History is unkind to those who pretend this process has any other logical conclusion.  And it is a path you will find increasingly difficult to stray from because of people like Gene Robinson who use mankind’s declining moral authority as an excuse for the faux-morality of state mandated secular socialism–an irony that should not be lost on a cleric like Bishop Gene Robinson.

And what of free will?  God gave it to us to test us. Have we failed so miserably that even a Bishop cannot see how we might come to the defense of the vulnerable, even in the context of minimizing some state services? 

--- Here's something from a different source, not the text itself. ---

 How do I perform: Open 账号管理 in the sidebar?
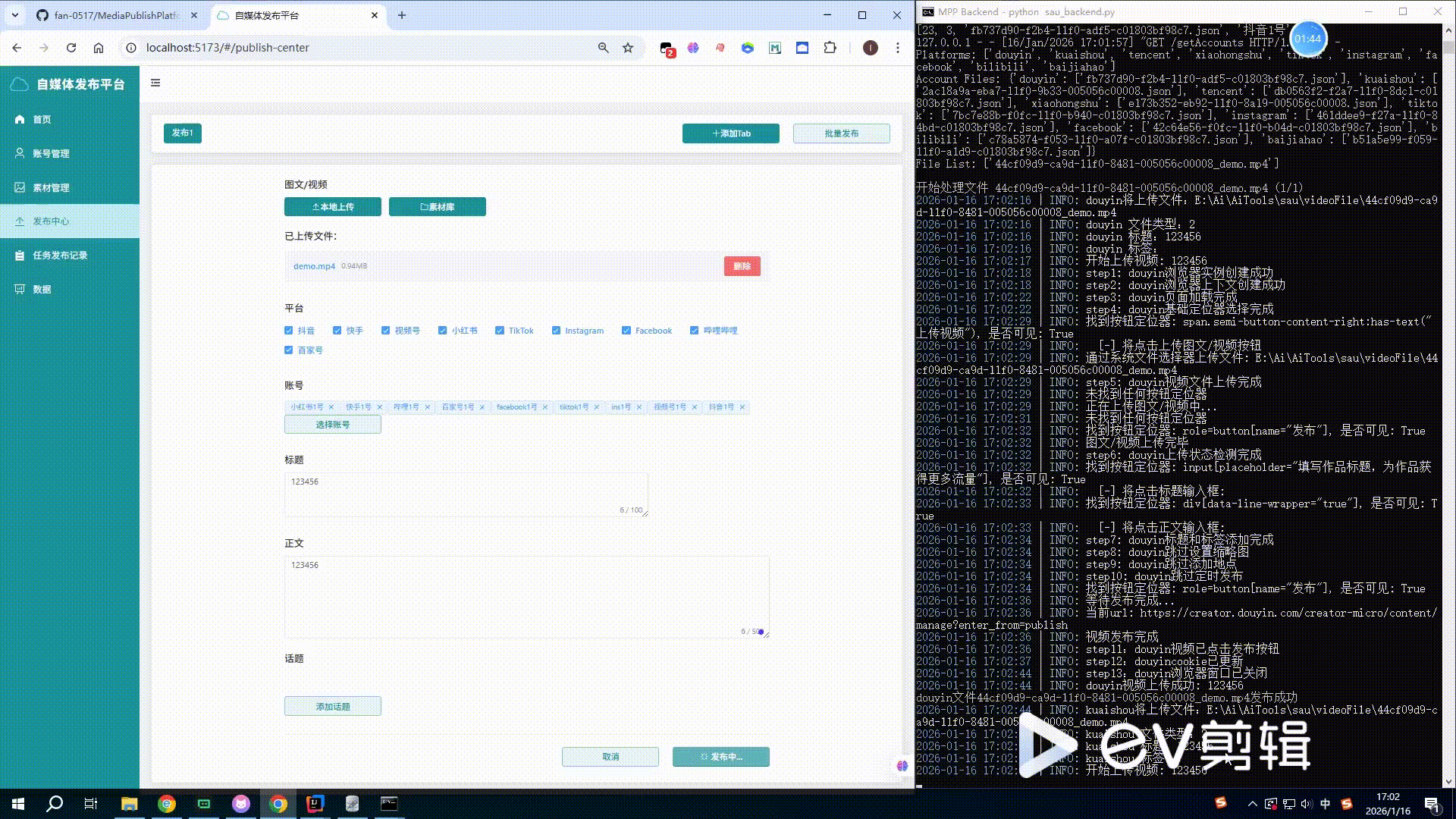[x=51, y=153]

Whatever happened to a church whose role was the building and defending of the institutions that traditionally cared for the blind, the poor, the disabled, the unemployed, the uninsured, the impoverished elderly, or kept children out of poverty?  Are we so weak in our faith in mankind and the family to suggest that without the state to intervene the "vulnerable" would be cut loose to wander helplessly among us?  Have we abandoned that task to fast talking  politicians and career bureaucrats?  And if so at what cost to morality?

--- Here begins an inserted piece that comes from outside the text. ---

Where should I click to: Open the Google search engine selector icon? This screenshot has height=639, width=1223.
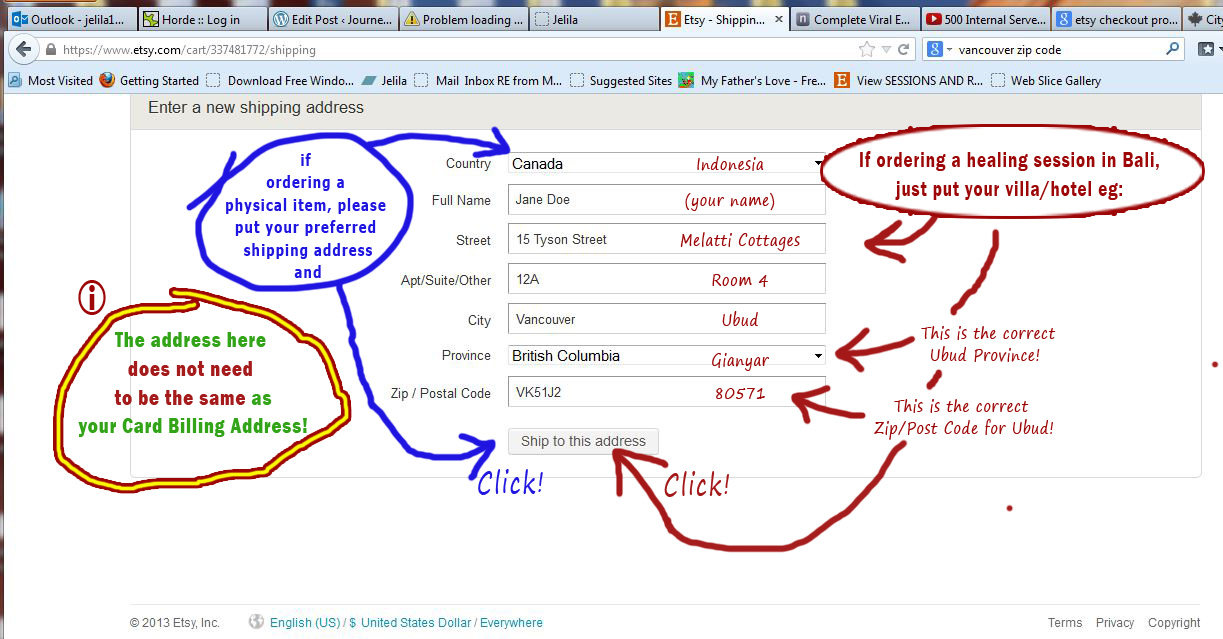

At some point the reality of the debt accumulated to sustain a system that values the costs of a state run morality over a private one becomes immoral on its own.  We institute the condition of generational debt at every level of government, passed down to our children.  To paraphrase something Dennis Miller said the other day, we just owe it forward.  There is nothing moral about this.  We should be teaching generations to give of themselves freely to help those in need, not under threat of fine or punishment by the government.  Cutting unsustainable costs and retuning that money to the people is not immoral.  It is an opportunity for them to learn to give of themselves to pick up the slack, and care for their own family members and their fellow man–which if I am not being to direct, it suitable work for an Episcopalian Shepherd and his flock.

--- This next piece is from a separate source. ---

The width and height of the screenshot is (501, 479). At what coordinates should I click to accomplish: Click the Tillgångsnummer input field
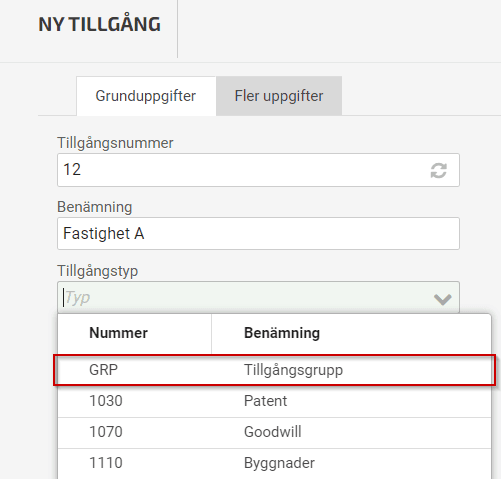258,170
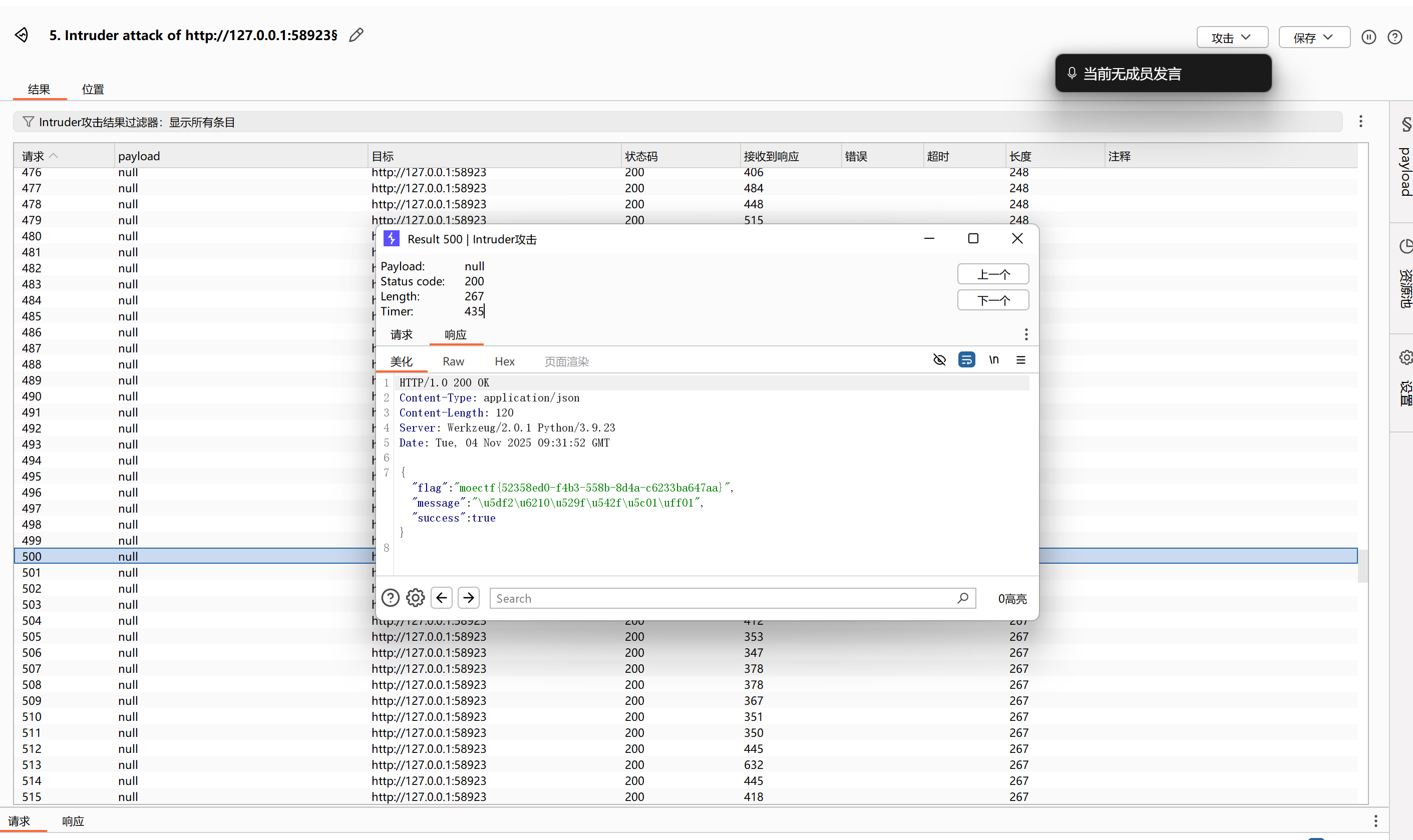The height and width of the screenshot is (840, 1413).
Task: Click the Search field in result window
Action: (x=725, y=598)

So instead of preaching to the state of its moral obligation to confiscate the property of others to administer to the people, perhaps the Church and Bishop Robinson might look inward at how they might prevent an immoral state from robbing them of the role for which they are acutely qualified–the caring of bodies and souls–even of those who do not believe.  It would be the christian thing to do.

 

Note to those who might take issue with my post on the grounds that Gene Robinson is a Bishop: My Uncle was an Episcopalian Bishop (may his soul rest in peace.)